Find each row below that contains the word "Click", and copy those rows in full.
─── Data shown ───
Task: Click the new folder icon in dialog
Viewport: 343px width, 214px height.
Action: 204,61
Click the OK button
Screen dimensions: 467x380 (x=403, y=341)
───
─── Data shown ───
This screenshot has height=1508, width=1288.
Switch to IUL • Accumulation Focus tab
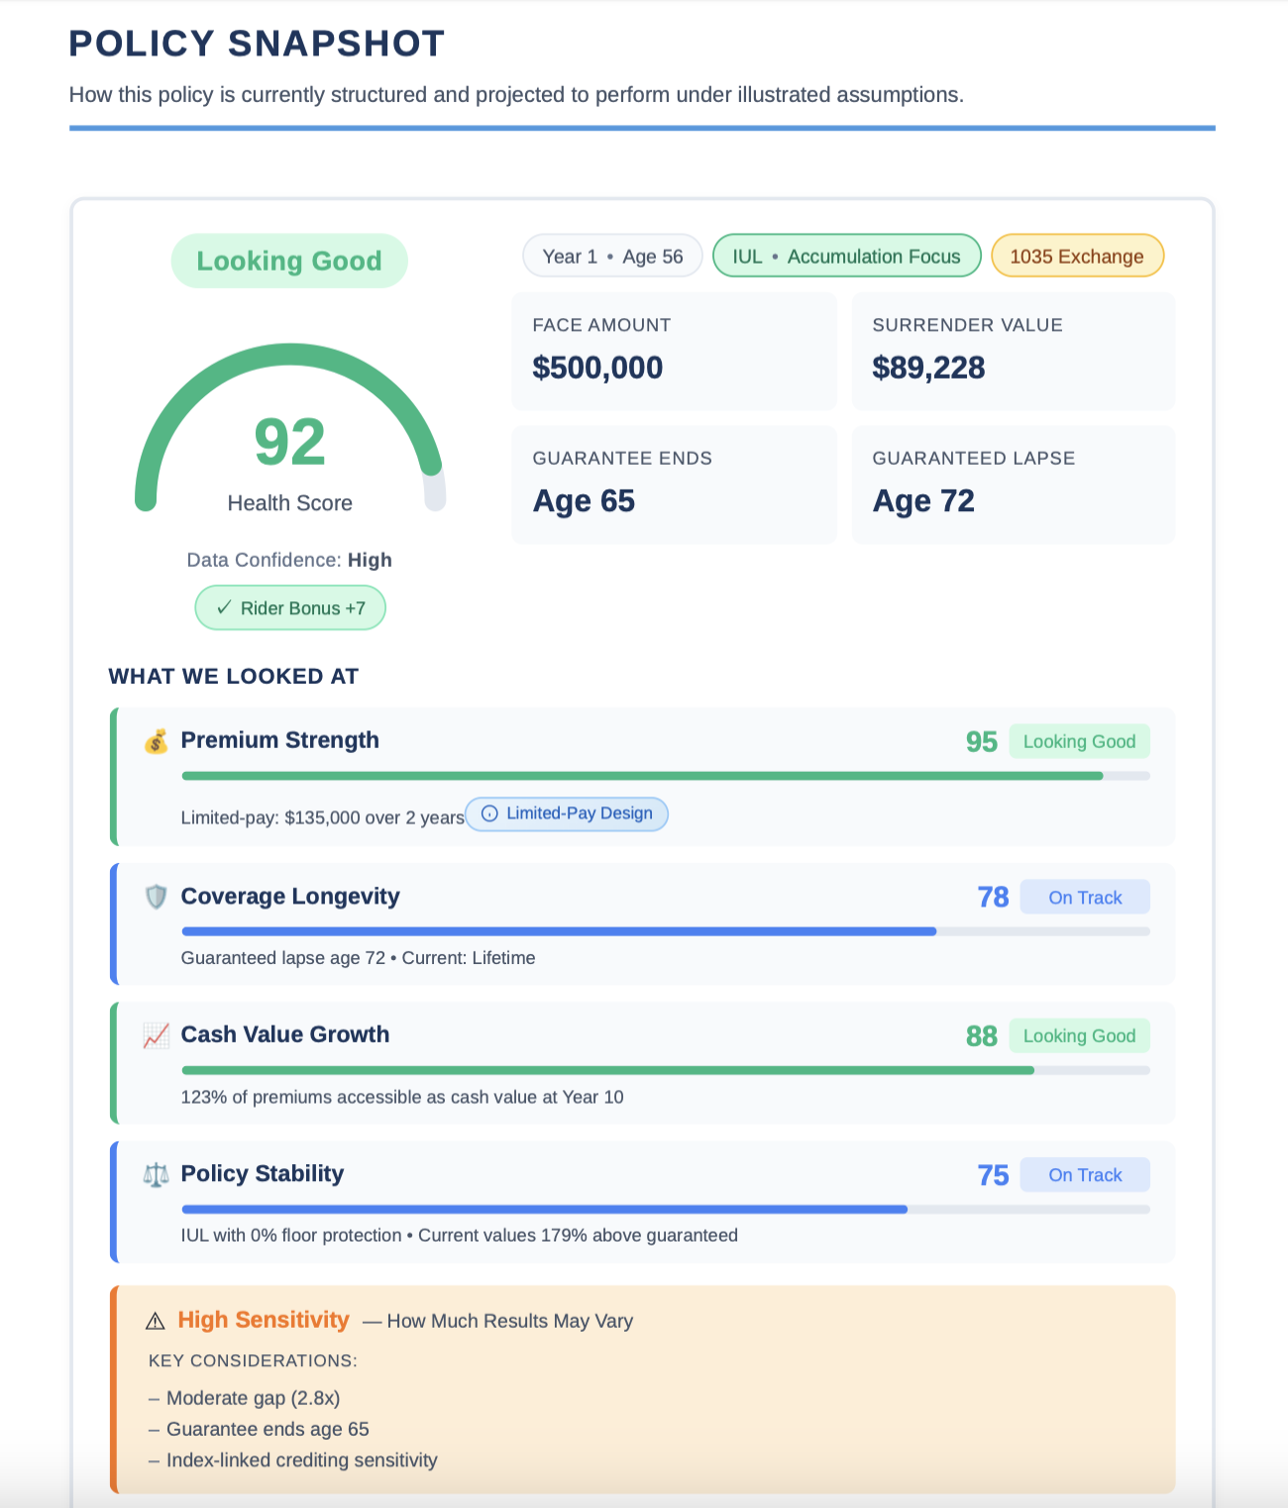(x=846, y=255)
───
**Response for this exercise**:
Task: Click the new folder icon in dialog
Click the OK button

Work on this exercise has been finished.